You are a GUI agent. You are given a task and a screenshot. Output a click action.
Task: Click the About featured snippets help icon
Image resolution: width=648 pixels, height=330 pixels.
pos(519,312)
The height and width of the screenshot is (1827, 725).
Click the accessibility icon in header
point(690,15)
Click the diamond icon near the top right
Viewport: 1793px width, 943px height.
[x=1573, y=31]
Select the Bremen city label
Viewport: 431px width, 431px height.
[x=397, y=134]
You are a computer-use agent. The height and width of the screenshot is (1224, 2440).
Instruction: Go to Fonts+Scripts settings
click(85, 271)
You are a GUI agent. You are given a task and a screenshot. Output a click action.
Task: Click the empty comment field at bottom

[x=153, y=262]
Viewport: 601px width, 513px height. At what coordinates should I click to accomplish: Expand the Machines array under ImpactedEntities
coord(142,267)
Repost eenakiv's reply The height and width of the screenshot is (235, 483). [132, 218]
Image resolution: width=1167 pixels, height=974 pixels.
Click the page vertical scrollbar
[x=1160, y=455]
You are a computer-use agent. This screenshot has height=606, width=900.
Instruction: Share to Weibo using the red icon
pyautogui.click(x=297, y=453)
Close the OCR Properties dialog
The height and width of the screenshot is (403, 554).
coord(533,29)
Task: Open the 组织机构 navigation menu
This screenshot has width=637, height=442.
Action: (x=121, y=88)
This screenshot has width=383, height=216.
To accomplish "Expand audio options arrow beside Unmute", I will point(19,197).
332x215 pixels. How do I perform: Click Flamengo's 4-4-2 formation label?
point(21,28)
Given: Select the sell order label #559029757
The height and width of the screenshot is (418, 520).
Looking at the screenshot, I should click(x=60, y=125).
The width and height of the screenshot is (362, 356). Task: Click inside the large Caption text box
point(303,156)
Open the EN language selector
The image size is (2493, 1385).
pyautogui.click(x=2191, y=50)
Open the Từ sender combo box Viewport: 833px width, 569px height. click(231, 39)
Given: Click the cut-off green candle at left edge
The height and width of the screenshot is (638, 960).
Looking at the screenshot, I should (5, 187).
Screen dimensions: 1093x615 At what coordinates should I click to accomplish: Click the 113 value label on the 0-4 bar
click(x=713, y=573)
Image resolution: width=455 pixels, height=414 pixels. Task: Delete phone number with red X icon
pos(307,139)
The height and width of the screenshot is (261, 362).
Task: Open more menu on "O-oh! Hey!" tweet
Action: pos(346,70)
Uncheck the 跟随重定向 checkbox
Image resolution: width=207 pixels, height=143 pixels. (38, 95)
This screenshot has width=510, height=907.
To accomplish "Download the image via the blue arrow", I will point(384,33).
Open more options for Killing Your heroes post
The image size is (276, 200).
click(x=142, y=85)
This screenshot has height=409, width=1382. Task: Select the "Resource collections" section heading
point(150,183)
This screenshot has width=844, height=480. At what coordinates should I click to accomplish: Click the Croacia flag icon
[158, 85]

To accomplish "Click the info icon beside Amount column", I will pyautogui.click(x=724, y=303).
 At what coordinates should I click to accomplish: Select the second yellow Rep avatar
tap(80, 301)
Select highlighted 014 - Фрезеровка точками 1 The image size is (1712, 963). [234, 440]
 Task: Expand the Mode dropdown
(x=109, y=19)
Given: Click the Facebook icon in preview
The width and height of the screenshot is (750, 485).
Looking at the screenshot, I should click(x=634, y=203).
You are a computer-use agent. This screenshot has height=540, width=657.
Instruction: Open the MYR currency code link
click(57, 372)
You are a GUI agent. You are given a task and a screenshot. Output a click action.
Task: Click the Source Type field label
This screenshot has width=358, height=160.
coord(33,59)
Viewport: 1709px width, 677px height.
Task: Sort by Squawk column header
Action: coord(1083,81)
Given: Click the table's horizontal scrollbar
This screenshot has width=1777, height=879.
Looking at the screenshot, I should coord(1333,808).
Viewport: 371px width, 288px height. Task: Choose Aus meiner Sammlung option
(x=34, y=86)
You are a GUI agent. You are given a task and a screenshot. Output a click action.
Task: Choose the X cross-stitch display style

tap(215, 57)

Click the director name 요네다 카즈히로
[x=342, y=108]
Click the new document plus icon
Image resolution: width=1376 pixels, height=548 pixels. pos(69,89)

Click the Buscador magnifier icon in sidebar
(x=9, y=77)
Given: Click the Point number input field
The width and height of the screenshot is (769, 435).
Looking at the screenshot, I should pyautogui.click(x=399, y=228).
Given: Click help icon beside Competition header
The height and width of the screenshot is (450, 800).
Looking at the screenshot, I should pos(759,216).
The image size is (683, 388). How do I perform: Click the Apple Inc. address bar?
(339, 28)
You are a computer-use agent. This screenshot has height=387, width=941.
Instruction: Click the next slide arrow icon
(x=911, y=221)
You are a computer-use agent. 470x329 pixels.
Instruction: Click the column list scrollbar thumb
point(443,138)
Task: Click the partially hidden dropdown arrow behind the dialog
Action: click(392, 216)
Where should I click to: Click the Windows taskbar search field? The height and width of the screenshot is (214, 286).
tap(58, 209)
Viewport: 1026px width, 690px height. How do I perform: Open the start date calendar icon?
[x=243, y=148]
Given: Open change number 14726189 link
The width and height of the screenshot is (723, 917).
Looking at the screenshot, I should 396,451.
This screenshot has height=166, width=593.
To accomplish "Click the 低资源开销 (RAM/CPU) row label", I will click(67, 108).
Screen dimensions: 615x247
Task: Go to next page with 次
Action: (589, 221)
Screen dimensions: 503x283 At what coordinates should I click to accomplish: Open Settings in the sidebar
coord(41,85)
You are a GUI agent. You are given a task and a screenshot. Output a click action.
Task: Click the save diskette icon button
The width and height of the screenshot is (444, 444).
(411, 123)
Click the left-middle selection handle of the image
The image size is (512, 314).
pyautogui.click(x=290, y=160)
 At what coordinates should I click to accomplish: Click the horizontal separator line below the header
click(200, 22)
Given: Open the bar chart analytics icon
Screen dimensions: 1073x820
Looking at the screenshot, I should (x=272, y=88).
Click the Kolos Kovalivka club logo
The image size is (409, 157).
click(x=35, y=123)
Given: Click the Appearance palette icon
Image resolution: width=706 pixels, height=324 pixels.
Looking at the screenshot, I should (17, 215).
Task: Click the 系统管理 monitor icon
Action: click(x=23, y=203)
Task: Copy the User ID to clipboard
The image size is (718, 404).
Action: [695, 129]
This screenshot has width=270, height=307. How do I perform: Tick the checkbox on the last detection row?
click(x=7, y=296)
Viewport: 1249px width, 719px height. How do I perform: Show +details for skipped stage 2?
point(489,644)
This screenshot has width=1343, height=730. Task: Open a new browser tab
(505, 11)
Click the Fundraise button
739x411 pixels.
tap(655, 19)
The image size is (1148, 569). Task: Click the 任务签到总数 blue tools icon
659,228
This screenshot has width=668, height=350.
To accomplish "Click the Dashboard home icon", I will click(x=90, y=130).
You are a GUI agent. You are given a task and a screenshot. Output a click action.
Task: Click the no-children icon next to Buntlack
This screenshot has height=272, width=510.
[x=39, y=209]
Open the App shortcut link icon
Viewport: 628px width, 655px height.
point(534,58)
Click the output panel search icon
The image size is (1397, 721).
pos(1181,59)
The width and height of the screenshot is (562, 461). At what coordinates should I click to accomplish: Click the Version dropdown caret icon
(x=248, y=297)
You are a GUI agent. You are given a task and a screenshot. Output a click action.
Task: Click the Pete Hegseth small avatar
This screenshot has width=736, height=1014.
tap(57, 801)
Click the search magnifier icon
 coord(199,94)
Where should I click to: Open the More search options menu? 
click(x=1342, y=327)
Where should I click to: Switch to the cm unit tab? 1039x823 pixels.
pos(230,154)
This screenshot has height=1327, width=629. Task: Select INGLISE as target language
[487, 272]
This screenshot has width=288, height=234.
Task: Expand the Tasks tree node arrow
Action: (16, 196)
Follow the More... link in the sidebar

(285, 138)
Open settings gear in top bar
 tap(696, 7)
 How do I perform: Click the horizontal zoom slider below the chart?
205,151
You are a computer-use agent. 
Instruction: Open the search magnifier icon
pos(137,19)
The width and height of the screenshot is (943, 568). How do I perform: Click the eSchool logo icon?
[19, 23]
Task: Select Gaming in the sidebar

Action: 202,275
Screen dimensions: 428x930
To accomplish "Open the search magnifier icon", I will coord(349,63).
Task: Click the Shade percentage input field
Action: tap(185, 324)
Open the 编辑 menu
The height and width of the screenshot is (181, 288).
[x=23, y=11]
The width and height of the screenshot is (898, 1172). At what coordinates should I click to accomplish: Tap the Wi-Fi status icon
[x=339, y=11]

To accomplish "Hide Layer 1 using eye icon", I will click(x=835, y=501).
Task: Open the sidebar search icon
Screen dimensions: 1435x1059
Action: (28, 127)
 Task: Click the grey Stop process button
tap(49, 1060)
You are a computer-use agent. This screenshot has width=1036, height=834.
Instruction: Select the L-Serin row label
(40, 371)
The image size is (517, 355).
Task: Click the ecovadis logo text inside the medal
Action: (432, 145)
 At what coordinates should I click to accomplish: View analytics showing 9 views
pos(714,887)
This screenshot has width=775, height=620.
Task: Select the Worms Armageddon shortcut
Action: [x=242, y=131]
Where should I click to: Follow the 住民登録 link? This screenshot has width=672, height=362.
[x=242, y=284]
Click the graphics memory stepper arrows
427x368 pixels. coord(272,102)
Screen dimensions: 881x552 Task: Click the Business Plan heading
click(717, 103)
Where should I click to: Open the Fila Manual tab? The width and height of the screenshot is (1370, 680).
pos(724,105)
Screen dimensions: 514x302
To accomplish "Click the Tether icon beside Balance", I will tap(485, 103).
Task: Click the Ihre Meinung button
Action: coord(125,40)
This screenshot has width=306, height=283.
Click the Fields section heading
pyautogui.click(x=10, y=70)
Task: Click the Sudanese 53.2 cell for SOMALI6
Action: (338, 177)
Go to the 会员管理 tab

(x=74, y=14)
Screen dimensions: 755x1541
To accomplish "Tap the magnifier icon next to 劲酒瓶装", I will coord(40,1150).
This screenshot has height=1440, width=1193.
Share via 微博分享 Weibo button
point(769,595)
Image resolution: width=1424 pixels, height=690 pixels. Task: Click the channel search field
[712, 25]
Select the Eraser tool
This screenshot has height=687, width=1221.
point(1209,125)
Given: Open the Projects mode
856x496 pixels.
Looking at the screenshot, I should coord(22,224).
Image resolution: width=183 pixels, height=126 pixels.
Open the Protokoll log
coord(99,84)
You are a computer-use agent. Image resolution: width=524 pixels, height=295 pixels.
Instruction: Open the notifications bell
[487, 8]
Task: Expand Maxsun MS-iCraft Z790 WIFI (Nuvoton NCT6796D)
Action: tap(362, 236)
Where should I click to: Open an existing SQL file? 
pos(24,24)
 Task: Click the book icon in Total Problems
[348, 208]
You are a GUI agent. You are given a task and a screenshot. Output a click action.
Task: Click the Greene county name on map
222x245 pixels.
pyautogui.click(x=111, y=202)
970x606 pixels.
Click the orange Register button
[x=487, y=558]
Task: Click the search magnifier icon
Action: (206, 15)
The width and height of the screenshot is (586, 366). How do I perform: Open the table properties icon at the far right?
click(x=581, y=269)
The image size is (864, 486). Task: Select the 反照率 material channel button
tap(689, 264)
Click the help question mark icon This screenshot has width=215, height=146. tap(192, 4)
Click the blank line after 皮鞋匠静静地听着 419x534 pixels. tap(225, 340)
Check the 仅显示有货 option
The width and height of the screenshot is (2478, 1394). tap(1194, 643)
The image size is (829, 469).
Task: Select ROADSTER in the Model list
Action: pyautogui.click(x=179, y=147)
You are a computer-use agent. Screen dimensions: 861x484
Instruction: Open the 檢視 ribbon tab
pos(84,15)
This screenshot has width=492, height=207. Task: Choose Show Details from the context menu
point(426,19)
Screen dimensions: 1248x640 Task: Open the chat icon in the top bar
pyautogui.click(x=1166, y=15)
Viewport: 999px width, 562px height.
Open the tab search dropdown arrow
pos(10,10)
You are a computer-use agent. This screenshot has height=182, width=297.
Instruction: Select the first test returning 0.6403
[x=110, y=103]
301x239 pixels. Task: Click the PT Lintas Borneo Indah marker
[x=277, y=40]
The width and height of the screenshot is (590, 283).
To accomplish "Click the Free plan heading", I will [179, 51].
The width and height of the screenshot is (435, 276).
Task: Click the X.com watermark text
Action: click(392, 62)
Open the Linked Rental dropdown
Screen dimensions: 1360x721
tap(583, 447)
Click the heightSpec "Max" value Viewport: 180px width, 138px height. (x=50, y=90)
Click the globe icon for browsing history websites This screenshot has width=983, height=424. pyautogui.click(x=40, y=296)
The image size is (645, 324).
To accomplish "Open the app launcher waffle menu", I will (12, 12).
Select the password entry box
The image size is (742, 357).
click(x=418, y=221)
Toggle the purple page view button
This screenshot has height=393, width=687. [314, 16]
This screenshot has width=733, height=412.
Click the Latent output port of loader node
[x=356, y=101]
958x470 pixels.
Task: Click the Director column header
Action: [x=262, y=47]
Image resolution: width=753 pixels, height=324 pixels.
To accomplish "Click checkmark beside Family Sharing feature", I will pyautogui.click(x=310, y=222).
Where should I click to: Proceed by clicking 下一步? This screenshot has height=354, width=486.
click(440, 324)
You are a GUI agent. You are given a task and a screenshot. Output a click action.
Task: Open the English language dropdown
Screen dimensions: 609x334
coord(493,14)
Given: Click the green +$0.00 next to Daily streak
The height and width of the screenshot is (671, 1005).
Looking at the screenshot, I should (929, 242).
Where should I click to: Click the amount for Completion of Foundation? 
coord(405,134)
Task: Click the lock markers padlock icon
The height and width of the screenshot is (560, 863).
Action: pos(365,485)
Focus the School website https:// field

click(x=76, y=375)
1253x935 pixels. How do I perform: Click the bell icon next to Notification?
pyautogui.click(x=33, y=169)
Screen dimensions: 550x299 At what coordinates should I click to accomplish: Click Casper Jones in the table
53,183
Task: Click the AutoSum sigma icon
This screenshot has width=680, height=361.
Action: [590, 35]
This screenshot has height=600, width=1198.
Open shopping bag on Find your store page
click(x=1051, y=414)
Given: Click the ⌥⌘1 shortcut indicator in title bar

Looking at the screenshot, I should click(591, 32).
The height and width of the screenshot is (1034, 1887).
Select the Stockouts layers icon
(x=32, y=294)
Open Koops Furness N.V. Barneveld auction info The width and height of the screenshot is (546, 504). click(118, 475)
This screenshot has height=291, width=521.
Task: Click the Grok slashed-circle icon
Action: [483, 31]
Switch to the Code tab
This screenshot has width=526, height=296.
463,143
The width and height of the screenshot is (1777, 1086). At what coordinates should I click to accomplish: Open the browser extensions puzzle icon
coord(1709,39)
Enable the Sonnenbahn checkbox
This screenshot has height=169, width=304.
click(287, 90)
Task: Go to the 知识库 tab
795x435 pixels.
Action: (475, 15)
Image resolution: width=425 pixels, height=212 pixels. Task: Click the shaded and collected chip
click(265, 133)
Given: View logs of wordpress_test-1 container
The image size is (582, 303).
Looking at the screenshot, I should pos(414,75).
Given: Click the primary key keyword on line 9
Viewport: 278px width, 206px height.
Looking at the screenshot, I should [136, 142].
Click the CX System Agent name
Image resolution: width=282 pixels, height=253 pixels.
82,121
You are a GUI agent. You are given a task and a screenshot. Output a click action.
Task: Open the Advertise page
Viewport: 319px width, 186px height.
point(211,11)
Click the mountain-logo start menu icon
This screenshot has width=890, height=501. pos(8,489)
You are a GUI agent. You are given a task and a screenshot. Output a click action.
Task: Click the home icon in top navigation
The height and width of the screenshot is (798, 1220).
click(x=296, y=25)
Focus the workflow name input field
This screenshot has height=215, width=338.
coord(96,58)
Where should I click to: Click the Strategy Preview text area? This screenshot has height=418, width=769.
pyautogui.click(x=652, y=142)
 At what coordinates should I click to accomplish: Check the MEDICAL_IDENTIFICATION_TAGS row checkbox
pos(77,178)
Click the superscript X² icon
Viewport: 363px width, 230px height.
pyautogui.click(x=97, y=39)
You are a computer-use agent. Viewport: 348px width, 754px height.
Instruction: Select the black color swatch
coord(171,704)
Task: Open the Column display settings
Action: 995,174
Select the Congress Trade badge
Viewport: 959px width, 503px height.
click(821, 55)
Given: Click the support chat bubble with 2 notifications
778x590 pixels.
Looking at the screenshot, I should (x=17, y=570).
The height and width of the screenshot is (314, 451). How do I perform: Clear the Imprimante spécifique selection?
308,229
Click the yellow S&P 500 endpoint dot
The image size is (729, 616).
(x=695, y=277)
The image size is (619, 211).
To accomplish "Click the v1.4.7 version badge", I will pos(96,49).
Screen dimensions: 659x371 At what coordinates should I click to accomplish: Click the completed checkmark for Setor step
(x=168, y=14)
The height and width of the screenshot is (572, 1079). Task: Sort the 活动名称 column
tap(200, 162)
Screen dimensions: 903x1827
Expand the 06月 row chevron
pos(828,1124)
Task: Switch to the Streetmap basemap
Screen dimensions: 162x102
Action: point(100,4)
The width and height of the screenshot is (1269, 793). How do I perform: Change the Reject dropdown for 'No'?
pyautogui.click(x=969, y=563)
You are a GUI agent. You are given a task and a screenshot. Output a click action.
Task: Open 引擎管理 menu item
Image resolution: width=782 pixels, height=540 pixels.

+---+

▶ _Stated exercise_: Please rewrite the rows, requests included, starting with the first line and going on through the line with "point(690,15)". Shift every coordinate in the answers up by 110.

▶ _The result_:
You are a GUI agent. You are given a task and a screenshot. Output a click action.
Task: Click the About featured snippets help icon
Image resolution: width=648 pixels, height=330 pixels.
pos(629,422)
The height and width of the screenshot is (1827, 725).
Click the accessibility icon in header
point(800,125)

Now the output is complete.